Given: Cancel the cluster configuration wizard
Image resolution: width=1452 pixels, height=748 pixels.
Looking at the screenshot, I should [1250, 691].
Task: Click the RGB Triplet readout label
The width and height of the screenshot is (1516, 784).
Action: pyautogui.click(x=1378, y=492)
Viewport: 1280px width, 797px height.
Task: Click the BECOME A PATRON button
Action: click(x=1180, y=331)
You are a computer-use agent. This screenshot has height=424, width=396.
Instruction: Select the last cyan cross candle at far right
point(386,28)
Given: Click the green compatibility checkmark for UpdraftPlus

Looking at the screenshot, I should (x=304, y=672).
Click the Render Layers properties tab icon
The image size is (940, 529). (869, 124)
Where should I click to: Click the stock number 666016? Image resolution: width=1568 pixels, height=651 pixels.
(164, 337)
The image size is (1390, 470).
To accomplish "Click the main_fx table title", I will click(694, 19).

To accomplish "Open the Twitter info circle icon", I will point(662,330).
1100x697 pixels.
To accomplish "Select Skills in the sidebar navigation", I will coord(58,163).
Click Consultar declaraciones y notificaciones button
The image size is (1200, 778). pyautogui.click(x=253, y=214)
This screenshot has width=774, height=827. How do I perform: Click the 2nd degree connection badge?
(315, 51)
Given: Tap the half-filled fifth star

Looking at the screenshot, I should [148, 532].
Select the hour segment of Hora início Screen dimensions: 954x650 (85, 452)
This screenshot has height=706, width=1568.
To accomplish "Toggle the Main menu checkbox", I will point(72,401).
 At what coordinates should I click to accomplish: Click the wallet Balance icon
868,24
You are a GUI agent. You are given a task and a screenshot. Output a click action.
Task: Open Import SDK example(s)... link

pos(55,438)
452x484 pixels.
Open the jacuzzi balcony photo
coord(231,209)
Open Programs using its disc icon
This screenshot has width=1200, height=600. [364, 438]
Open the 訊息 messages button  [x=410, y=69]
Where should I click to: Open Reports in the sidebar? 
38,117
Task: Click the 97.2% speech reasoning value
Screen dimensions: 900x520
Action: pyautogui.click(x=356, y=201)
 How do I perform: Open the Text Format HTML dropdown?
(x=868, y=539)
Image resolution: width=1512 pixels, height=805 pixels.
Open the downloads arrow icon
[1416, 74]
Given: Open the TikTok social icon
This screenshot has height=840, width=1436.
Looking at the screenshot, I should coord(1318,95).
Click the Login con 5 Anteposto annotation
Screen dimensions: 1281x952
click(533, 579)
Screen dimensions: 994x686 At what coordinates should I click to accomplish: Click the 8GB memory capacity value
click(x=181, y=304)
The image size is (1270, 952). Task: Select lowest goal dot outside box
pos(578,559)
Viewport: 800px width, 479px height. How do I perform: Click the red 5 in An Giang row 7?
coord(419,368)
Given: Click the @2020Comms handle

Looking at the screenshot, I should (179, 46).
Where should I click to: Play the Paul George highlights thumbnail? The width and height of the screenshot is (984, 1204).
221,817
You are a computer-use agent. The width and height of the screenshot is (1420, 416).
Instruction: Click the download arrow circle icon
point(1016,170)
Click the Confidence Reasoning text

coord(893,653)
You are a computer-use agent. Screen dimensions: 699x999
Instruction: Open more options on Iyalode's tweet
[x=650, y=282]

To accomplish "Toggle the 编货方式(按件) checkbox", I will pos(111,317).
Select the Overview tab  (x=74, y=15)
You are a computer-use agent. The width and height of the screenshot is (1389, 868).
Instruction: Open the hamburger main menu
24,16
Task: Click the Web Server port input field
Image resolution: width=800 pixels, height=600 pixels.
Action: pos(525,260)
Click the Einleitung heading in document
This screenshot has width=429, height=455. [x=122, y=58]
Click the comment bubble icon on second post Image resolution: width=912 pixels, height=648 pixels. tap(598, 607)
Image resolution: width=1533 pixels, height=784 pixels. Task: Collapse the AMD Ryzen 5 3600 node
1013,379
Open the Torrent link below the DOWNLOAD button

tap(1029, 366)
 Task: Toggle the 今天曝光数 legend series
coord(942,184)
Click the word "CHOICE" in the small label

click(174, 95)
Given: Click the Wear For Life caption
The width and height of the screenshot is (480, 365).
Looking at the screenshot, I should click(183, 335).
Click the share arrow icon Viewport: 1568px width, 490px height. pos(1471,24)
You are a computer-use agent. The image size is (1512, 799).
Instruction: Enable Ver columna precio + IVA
·····
### EXERCISE PROMPT:
Rewrite all of the items above, replacing "Where should I click to" with "Where do I click to" and leaving everything else unchanged.

### EXERCISE SOLUTION:
Given: Cancel the cluster configuration wizard
Image resolution: width=1452 pixels, height=748 pixels.
Looking at the screenshot, I should [1250, 691].
Task: Click the RGB Triplet readout label
The width and height of the screenshot is (1516, 784).
Action: pyautogui.click(x=1378, y=492)
Viewport: 1280px width, 797px height.
Task: Click the BECOME A PATRON button
Action: click(x=1180, y=331)
You are a computer-use agent. This screenshot has height=424, width=396.
Instruction: Select the last cyan cross candle at far right
point(386,28)
Given: Click the green compatibility checkmark for UpdraftPlus

Looking at the screenshot, I should (x=304, y=672).
Click the Render Layers properties tab icon
The image size is (940, 529). (869, 124)
Where do I click to: Click the stock number 666016? Image resolution: width=1568 pixels, height=651 pixels.
(164, 337)
The image size is (1390, 470).
To accomplish "Click the main_fx table title", I will click(694, 19).

To accomplish "Open the Twitter info circle icon", I will point(662,330).
1100x697 pixels.
To accomplish "Select Skills in the sidebar navigation", I will coord(58,163).
Click Consultar declaraciones y notificaciones button
The image size is (1200, 778). pyautogui.click(x=253, y=214)
This screenshot has width=774, height=827. How do I perform: Click the 2nd degree connection badge?
(315, 51)
Given: Tap the half-filled fifth star

Looking at the screenshot, I should [148, 532].
Select the hour segment of Hora início Screen dimensions: 954x650 (85, 452)
This screenshot has height=706, width=1568.
To accomplish "Toggle the Main menu checkbox", I will point(72,401).
 At what coordinates should I click to accomplish: Click the wallet Balance icon
868,24
You are a GUI agent. You are given a task and a screenshot. Output a click action.
Task: Open Import SDK example(s)... link

pos(55,438)
452x484 pixels.
Open the jacuzzi balcony photo
coord(231,209)
Open Programs using its disc icon
This screenshot has width=1200, height=600. [364, 438]
Open the 訊息 messages button  [x=410, y=69]
Where do I click to: Open Reports in the sidebar? 
38,117
Task: Click the 97.2% speech reasoning value
Screen dimensions: 900x520
Action: pyautogui.click(x=356, y=201)
 How do I perform: Open the Text Format HTML dropdown?
(x=868, y=539)
Image resolution: width=1512 pixels, height=805 pixels.
Open the downloads arrow icon
[1416, 74]
Given: Open the TikTok social icon
This screenshot has height=840, width=1436.
Looking at the screenshot, I should coord(1318,95).
Click the Login con 5 Anteposto annotation
Screen dimensions: 1281x952
click(533, 579)
Screen dimensions: 994x686 At what coordinates should I click to accomplish: Click the 8GB memory capacity value
click(x=181, y=304)
The image size is (1270, 952). Task: Select lowest goal dot outside box
pos(578,559)
Viewport: 800px width, 479px height. How do I perform: Click the red 5 in An Giang row 7?
coord(419,368)
Given: Click the @2020Comms handle

Looking at the screenshot, I should (179, 46).
Where do I click to: Play the Paul George highlights thumbnail? The width and height of the screenshot is (984, 1204).
221,817
You are a computer-use agent. The width and height of the screenshot is (1420, 416).
Instruction: Click the download arrow circle icon
point(1016,170)
Click the Confidence Reasoning text

coord(893,653)
You are a computer-use agent. Screen dimensions: 699x999
Instruction: Open more options on Iyalode's tweet
[x=650, y=282]

To accomplish "Toggle the 编货方式(按件) checkbox", I will pos(111,317).
Select the Overview tab  (x=74, y=15)
You are a computer-use agent. The width and height of the screenshot is (1389, 868).
Instruction: Open the hamburger main menu
24,16
Task: Click the Web Server port input field
Image resolution: width=800 pixels, height=600 pixels.
Action: pos(525,260)
Click the Einleitung heading in document
This screenshot has width=429, height=455. [x=122, y=58]
Click the comment bubble icon on second post Image resolution: width=912 pixels, height=648 pixels. tap(598, 607)
Image resolution: width=1533 pixels, height=784 pixels. Task: Collapse the AMD Ryzen 5 3600 node
1013,379
Open the Torrent link below the DOWNLOAD button

tap(1029, 366)
 Task: Toggle the 今天曝光数 legend series
coord(942,184)
Click the word "CHOICE" in the small label

click(174, 95)
Given: Click the Wear For Life caption
The width and height of the screenshot is (480, 365).
Looking at the screenshot, I should click(183, 335).
Click the share arrow icon Viewport: 1568px width, 490px height. pos(1471,24)
You are a computer-use agent. The image size is (1512, 799).
Instruction: Enable Ver columna precio + IVA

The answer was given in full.